Réponses à quelques questions envoyées par l'association FinisTerrae au sujet de la résidence Un balcón en el mar au Sémaphore du Créac'h à Ouessant en novembre 2011
Un projet de Loreto Martinez Troncoso en collaboration avec Ewen Chardronnet.
http://www.sintituloporelmomento.com
Pouvez-vous définir brièvement sur quoi porte votre travail ?

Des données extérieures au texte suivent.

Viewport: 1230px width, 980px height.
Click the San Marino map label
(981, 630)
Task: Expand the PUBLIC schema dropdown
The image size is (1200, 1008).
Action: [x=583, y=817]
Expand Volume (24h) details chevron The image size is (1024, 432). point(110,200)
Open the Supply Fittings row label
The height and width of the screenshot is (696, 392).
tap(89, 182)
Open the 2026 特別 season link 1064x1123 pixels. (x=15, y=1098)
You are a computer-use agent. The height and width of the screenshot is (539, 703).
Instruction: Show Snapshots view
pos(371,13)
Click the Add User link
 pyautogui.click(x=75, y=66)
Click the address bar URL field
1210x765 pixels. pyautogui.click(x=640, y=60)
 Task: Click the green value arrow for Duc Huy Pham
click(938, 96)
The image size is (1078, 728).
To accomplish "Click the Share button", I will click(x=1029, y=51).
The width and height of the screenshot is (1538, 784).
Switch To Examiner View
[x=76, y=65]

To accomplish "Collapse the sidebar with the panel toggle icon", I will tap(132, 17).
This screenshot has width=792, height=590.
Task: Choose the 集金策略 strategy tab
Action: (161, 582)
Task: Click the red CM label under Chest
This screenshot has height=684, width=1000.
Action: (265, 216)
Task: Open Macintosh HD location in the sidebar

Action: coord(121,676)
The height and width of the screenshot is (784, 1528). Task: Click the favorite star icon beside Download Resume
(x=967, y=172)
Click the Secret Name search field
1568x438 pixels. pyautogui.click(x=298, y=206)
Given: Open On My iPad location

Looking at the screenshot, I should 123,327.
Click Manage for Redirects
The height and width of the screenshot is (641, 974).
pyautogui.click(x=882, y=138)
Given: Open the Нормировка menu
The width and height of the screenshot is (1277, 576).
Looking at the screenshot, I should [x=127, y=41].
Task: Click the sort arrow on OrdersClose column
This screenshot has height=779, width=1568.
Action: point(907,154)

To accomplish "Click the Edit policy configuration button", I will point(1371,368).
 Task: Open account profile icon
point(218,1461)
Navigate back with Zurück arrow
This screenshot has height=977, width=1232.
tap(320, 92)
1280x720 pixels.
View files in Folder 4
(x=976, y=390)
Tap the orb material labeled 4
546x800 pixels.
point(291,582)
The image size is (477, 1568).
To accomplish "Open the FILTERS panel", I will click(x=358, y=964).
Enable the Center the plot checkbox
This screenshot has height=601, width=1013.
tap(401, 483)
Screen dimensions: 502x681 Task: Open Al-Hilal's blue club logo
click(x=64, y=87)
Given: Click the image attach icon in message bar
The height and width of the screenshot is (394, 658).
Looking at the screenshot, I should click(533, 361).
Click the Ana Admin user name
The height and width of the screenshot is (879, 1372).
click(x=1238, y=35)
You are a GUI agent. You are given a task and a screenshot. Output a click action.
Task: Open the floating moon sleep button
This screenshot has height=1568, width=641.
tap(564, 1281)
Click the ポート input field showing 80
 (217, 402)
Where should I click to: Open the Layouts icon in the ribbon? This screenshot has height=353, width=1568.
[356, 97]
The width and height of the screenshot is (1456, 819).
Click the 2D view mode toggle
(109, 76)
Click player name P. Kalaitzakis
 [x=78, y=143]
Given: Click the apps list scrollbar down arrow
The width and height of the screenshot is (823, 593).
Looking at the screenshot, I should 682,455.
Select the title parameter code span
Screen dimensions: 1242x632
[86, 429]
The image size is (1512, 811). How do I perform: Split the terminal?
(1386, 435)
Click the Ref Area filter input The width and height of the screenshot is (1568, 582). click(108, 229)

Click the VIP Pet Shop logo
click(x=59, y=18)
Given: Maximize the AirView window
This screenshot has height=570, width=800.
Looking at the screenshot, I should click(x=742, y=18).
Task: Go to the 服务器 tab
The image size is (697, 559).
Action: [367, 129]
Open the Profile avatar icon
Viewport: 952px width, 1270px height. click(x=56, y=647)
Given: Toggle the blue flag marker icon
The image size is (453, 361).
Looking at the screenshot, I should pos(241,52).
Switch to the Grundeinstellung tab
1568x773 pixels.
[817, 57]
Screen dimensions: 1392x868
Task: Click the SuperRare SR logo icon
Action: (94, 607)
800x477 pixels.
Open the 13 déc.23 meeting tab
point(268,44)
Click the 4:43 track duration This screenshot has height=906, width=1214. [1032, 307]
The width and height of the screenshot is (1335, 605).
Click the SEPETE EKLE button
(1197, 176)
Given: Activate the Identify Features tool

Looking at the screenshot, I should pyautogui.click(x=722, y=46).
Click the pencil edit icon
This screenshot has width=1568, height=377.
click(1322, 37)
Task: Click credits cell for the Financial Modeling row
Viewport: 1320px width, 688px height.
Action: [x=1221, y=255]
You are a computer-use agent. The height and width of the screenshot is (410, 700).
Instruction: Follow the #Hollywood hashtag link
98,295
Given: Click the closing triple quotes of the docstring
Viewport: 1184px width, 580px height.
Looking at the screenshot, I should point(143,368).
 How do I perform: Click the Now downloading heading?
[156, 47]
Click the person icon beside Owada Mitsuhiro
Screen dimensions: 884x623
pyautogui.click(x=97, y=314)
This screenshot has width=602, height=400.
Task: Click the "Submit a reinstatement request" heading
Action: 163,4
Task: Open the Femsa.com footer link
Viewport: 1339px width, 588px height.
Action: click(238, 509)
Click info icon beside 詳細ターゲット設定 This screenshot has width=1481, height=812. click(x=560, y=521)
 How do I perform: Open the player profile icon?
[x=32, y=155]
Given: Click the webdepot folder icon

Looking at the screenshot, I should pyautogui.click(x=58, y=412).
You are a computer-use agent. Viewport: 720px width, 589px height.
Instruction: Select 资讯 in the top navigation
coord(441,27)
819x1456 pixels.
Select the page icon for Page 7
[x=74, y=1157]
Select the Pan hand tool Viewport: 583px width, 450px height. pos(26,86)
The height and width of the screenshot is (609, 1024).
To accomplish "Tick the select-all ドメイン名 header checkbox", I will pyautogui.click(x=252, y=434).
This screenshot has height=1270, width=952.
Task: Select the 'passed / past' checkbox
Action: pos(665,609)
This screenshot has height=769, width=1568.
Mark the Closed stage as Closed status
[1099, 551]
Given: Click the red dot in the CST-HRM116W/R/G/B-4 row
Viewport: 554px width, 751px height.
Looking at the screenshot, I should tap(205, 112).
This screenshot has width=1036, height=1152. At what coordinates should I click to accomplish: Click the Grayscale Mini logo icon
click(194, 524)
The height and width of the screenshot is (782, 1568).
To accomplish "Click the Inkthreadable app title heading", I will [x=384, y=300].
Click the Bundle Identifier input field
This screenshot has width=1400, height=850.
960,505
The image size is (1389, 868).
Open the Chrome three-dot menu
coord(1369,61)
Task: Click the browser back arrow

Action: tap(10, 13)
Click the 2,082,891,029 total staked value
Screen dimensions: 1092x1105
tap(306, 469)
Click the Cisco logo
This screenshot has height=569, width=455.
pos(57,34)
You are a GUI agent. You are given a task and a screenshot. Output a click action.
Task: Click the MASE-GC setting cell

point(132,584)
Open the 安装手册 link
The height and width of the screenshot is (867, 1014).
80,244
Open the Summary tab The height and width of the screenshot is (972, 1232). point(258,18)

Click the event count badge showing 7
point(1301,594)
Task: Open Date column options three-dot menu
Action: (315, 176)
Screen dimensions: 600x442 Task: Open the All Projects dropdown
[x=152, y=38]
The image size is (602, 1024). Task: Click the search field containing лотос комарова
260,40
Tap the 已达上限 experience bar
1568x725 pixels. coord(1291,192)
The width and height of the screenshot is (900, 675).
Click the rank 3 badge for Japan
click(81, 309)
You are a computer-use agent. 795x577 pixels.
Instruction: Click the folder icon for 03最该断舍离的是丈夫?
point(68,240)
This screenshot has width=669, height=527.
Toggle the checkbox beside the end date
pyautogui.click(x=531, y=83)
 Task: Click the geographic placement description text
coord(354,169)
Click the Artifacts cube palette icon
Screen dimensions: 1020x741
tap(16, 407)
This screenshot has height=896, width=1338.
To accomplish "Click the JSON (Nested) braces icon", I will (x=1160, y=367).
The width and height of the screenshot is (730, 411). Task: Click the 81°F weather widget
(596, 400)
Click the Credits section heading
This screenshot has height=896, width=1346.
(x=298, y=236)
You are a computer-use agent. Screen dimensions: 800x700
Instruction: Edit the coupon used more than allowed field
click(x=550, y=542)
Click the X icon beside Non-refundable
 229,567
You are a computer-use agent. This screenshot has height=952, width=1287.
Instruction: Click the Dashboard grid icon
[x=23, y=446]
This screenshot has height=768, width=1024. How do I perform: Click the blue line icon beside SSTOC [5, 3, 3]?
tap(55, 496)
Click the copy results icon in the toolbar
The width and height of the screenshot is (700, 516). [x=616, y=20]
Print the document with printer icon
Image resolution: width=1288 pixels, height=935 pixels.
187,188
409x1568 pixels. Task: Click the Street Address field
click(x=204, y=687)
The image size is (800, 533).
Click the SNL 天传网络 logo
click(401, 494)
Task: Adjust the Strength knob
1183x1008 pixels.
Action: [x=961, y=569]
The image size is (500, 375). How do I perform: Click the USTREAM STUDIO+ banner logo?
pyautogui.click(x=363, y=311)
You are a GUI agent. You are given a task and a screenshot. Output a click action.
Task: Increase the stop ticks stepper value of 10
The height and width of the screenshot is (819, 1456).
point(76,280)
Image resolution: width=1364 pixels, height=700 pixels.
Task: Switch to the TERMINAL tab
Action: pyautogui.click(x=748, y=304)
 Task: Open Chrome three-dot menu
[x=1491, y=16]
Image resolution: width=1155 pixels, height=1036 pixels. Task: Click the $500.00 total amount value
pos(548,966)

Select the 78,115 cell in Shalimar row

Ewen Chardronnet : J'ai fait mon service militaire dans un sémaphore au début des années 90, alors se retrouver plus de 15 ans plus tard dans un sémaphore désarmé et en couple d'artistes correspond évidemment pour moi à quelque chose de très fort. J'avais passé une année à regarder la mer à Quiberon, au Sémaphore Saint-Julien en 1993-1994, une année importante dans mon cheminement, une année de lecture, une année à préparer une montée à Paris. Mon travail artistique est resté fortement imprégné de cette période-là. D'ailleurs il a ensuite pris la forme d'un projet sonore et multimédia nommé « Sémaphore » autour du trafic maritime et des communications marines et de manière générale, c'est devenu le nom de mon site internet personnel. Mais au-delà de cet attachement à cette vie maritime (avec des origines finistériennes, comment faire autrement ?) cela avait créé en moi, et dans les termes de Ernst Bloch1, une « image-souhait » d'un sémaphore démilitarisé, d'un promontoire idéal, d'un sémaphore poétique et spirituel.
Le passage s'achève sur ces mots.